BEGIN Supplied records

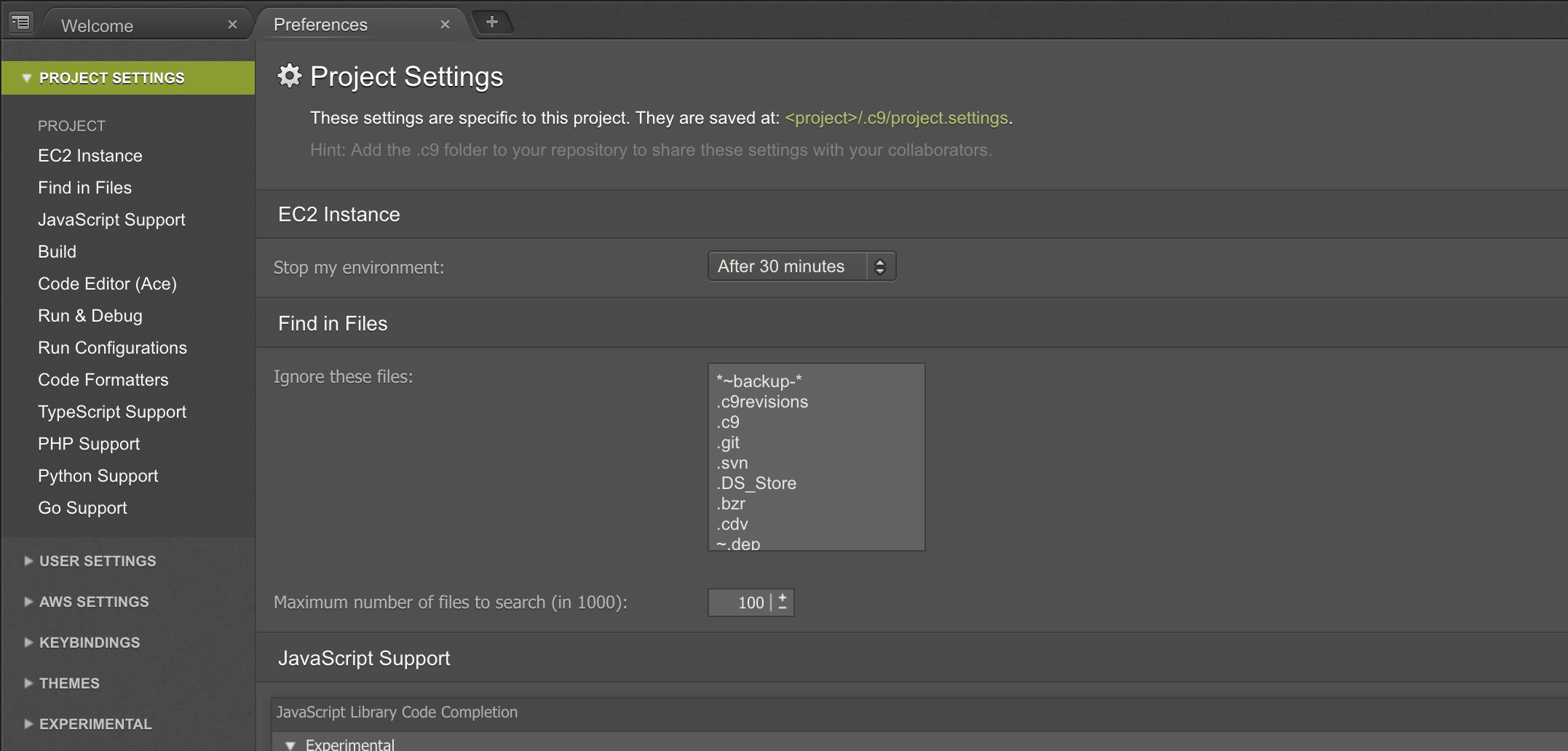
Task: Select Run Configurations in sidebar
Action: [112, 348]
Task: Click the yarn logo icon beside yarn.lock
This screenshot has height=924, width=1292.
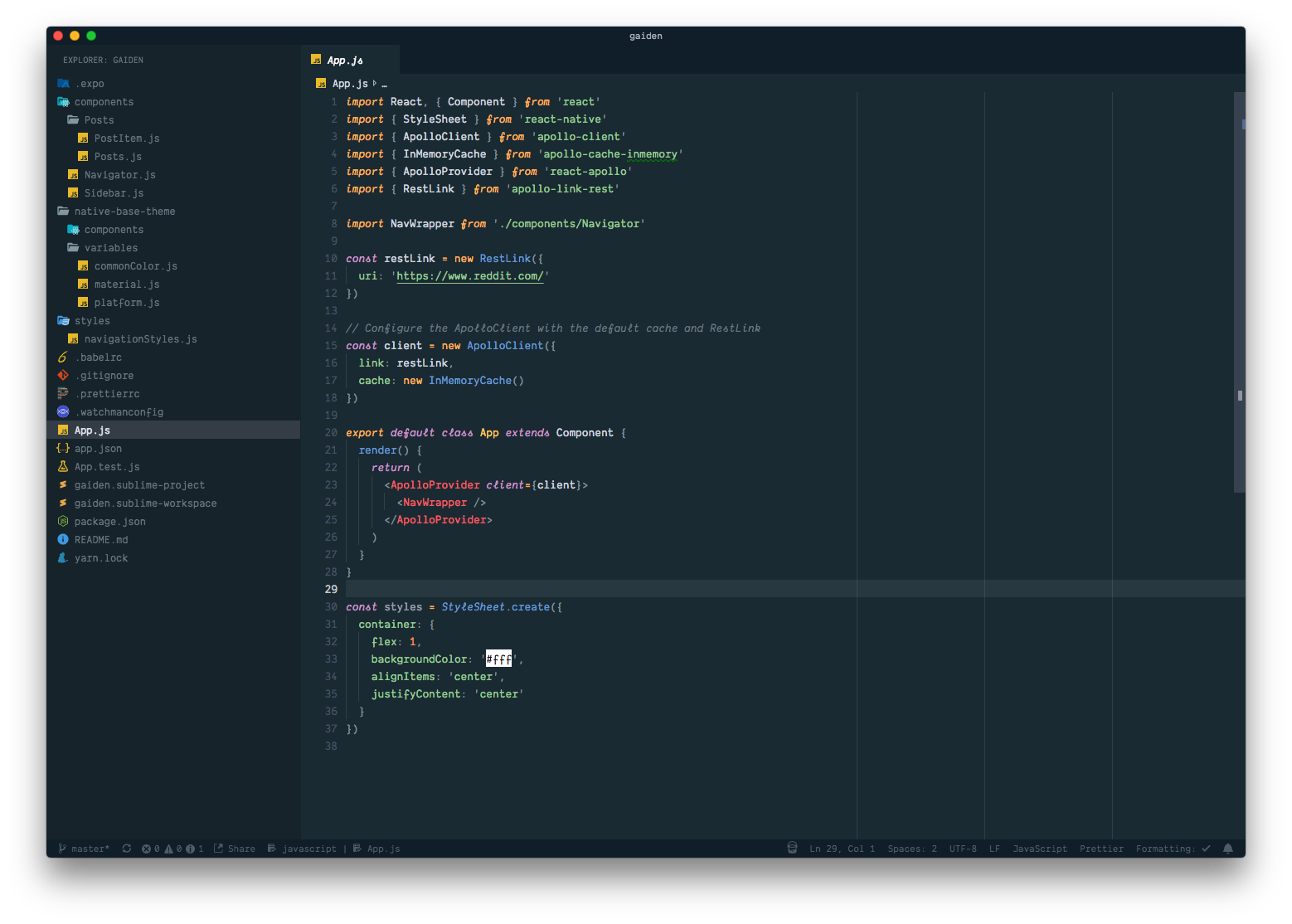Action: click(x=63, y=557)
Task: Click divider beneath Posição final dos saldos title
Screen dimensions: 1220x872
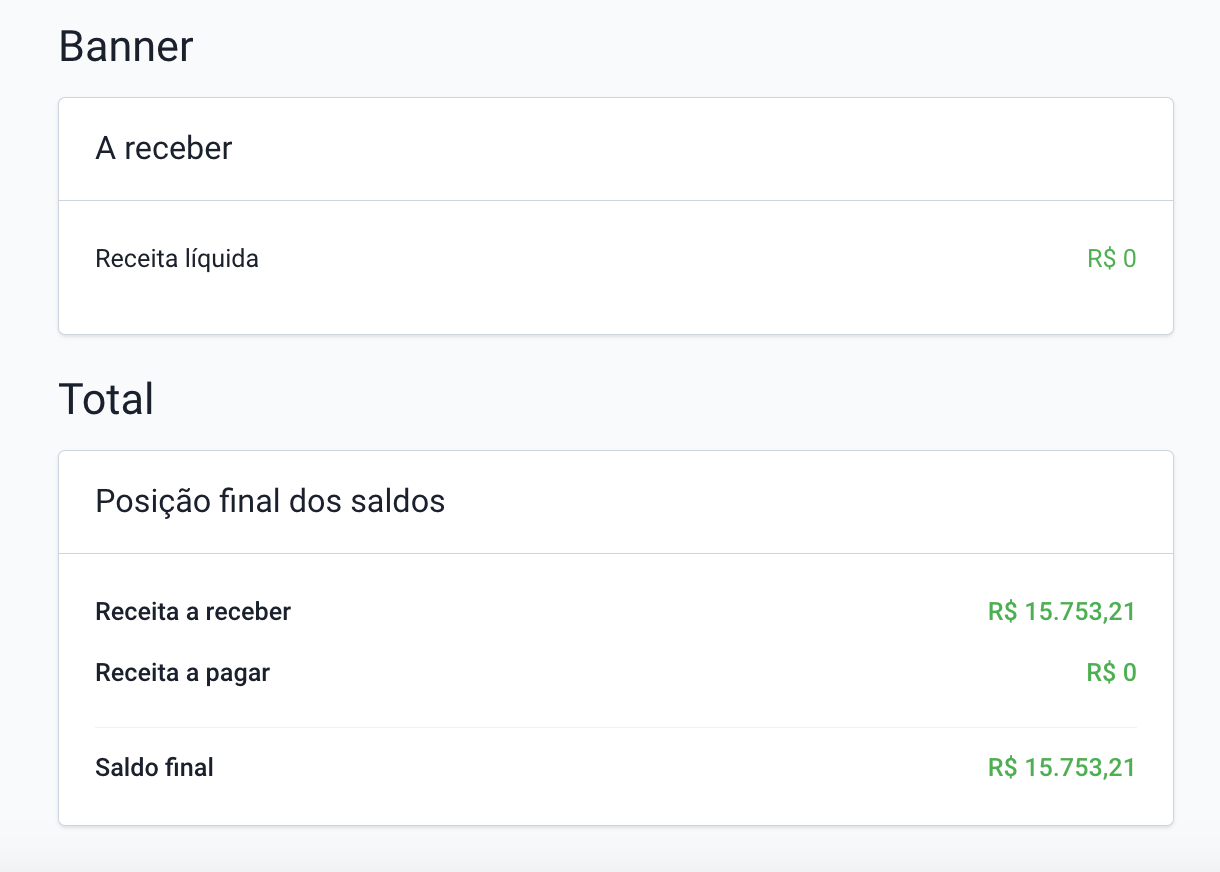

END Supplied records

§ What needs to be done:
Reproduce every line of the material above word for word, leaving out the pictures.

§ Answer in full:
Task: Select Run Configurations in sidebar
Action: [112, 348]
Task: Click the yarn logo icon beside yarn.lock
This screenshot has height=924, width=1292.
Action: click(x=63, y=557)
Task: Click divider beneath Posição final dos saldos title
Screen dimensions: 1220x872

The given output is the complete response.